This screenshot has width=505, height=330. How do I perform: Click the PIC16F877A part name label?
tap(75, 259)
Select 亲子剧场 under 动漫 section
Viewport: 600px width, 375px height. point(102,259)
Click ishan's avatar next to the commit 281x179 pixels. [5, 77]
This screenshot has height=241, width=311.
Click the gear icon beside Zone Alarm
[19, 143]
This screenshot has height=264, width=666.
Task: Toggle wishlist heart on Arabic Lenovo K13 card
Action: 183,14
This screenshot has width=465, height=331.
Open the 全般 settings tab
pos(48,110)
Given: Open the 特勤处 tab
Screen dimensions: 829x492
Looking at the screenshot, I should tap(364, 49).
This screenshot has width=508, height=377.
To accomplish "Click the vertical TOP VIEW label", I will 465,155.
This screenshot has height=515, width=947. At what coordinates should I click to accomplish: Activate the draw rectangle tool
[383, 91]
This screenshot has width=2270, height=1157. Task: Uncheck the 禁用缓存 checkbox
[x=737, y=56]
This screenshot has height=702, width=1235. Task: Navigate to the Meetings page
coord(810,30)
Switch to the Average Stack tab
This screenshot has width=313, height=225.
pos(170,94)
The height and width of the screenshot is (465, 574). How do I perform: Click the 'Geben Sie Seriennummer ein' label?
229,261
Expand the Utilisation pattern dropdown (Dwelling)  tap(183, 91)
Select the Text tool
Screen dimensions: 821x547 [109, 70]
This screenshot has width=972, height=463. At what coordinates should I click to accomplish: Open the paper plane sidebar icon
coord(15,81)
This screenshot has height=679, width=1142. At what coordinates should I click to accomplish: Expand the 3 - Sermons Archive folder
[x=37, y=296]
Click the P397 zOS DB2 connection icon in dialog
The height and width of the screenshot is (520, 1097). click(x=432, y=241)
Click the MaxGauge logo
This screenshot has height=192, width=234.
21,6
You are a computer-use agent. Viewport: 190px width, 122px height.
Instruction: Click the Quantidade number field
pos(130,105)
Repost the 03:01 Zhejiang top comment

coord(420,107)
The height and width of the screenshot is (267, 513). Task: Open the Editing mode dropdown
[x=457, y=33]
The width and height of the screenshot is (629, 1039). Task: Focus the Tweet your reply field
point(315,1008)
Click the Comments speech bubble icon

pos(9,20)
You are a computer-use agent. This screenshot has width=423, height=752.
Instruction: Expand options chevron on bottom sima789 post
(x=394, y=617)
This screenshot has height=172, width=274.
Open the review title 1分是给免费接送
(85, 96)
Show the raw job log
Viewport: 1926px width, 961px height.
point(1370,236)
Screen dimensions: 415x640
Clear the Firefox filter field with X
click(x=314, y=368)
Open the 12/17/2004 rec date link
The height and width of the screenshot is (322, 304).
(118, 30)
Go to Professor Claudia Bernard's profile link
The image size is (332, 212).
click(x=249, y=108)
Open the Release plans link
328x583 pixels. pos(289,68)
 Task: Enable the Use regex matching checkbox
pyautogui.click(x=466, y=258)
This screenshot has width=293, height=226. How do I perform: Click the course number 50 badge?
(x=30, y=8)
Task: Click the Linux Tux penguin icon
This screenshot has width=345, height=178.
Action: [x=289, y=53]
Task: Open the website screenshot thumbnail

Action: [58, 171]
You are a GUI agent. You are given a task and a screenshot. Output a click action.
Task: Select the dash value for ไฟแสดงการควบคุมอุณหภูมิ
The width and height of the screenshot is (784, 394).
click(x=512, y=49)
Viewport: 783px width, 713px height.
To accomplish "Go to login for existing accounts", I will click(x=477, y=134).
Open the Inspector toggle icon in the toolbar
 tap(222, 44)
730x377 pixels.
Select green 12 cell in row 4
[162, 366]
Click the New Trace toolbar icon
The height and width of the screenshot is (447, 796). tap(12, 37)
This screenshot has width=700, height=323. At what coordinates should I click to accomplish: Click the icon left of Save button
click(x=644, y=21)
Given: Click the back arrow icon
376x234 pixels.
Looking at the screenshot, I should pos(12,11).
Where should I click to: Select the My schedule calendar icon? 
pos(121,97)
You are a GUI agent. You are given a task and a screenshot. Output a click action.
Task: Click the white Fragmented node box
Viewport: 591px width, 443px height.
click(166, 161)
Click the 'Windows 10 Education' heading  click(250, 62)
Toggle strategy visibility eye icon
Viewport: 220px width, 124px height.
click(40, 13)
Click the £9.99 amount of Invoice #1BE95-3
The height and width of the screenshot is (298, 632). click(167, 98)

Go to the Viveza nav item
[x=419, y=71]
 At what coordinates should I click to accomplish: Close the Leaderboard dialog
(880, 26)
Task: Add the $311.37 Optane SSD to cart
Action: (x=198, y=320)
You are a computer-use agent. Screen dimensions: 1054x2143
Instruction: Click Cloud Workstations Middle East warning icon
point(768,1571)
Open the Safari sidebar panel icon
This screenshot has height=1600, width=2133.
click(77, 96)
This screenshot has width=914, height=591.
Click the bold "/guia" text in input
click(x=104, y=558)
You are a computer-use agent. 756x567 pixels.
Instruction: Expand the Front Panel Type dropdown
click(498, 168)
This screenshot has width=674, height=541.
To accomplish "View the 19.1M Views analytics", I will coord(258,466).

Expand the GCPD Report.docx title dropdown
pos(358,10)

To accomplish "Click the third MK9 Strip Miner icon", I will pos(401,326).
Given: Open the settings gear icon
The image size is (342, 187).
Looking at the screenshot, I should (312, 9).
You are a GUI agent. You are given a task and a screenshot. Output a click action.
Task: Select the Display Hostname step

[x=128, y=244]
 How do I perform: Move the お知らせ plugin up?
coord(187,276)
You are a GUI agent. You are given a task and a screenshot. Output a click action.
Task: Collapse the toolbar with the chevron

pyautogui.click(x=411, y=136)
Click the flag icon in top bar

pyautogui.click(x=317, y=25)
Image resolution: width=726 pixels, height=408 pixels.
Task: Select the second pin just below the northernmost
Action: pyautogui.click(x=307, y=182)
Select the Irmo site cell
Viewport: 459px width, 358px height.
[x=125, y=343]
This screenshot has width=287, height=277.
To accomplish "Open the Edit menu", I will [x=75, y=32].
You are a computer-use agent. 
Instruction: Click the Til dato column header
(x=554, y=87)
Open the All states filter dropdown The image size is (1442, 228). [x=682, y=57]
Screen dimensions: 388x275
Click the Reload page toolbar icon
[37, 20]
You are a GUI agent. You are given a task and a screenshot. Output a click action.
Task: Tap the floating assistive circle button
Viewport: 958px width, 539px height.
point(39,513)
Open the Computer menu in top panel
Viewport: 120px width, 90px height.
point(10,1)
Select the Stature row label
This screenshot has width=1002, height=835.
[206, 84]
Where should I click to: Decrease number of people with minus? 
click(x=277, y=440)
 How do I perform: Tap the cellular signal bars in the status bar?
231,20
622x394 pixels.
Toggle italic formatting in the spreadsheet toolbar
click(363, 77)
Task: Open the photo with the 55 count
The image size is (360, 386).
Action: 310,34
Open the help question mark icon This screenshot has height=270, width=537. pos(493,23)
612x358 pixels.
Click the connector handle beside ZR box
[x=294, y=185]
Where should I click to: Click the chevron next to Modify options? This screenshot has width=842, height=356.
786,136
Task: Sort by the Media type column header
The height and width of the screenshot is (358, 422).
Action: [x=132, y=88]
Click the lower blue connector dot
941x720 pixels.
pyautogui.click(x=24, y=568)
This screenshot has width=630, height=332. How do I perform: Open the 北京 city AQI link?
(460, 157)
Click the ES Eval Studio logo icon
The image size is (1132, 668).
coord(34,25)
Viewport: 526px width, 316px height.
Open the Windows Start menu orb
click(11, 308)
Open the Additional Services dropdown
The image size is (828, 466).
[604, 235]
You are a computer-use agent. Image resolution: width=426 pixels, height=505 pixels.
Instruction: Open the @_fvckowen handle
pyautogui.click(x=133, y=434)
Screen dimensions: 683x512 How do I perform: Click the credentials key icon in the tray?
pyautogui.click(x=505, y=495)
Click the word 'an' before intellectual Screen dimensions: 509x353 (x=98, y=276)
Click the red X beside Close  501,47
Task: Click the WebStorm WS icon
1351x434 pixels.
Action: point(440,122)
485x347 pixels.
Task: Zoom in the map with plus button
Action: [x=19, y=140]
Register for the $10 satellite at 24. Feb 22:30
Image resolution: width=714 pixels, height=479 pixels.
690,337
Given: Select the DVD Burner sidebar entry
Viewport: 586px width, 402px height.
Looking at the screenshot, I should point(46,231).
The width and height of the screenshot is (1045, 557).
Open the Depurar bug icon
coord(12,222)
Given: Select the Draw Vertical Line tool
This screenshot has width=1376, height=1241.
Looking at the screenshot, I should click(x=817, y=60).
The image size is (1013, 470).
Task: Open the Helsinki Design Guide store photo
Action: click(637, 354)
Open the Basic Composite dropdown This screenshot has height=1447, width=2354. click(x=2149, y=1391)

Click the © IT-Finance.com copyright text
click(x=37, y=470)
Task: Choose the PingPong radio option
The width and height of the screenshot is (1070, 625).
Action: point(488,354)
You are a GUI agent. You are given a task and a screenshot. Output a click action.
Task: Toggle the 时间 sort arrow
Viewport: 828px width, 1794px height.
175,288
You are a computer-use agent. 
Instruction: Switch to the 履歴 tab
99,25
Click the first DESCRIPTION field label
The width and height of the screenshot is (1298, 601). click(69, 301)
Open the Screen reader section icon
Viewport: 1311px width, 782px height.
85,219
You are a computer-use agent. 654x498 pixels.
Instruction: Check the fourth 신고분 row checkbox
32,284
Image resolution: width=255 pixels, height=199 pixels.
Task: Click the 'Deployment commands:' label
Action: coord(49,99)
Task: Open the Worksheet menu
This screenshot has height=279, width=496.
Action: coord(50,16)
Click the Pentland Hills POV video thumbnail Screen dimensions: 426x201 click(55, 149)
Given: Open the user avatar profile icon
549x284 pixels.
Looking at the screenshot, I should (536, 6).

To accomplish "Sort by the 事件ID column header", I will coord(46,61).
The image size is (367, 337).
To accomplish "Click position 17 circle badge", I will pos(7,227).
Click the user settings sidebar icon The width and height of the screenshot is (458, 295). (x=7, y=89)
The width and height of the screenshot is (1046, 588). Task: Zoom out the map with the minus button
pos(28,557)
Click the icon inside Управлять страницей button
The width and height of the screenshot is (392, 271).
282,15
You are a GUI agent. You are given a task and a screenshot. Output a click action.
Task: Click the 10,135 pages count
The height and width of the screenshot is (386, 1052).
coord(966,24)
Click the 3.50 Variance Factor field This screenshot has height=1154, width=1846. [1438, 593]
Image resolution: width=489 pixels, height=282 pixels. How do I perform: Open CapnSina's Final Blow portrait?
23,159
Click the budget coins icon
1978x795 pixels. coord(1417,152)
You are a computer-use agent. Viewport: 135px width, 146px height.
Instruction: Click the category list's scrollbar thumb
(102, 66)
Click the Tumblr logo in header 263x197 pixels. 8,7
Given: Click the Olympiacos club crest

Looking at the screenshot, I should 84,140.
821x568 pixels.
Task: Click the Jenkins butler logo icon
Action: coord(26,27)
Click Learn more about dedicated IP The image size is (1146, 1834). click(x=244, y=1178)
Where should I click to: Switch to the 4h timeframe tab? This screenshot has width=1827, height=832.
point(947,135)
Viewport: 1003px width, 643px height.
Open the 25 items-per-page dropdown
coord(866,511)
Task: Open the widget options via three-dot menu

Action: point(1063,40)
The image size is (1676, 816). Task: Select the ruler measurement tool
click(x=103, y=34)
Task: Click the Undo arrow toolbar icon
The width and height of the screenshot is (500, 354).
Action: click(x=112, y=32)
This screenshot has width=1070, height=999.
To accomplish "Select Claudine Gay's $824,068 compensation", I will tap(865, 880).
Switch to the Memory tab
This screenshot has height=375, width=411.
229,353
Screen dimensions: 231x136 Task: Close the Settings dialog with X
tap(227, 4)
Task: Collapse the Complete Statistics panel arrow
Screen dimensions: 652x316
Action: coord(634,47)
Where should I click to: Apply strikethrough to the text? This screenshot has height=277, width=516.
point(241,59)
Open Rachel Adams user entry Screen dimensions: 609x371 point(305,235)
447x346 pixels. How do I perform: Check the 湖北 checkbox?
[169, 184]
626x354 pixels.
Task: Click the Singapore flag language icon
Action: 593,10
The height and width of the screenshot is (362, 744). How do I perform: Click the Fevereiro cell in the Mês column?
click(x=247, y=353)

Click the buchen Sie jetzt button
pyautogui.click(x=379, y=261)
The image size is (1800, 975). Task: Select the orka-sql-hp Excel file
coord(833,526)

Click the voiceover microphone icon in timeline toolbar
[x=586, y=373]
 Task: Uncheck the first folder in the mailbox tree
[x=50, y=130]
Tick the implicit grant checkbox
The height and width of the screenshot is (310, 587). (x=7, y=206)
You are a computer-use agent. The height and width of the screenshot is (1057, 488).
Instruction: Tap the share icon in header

· · ·

▶ **Problem requirements**
Copy everything in the material from the line containing "This screenshot has width=287, height=277." down through the line containing "Open the All", switching "Edit" to "View" and leaving the rest unchanged. Give only those lines.

▶ **Complete response**
This screenshot has width=287, height=277.
To accomplish "Open the View menu", I will [x=75, y=32].
You are a computer-use agent. 
Instruction: Click the Til dato column header
(x=554, y=87)
Open the All states filter dropdown The image size is (1442, 228). [x=682, y=57]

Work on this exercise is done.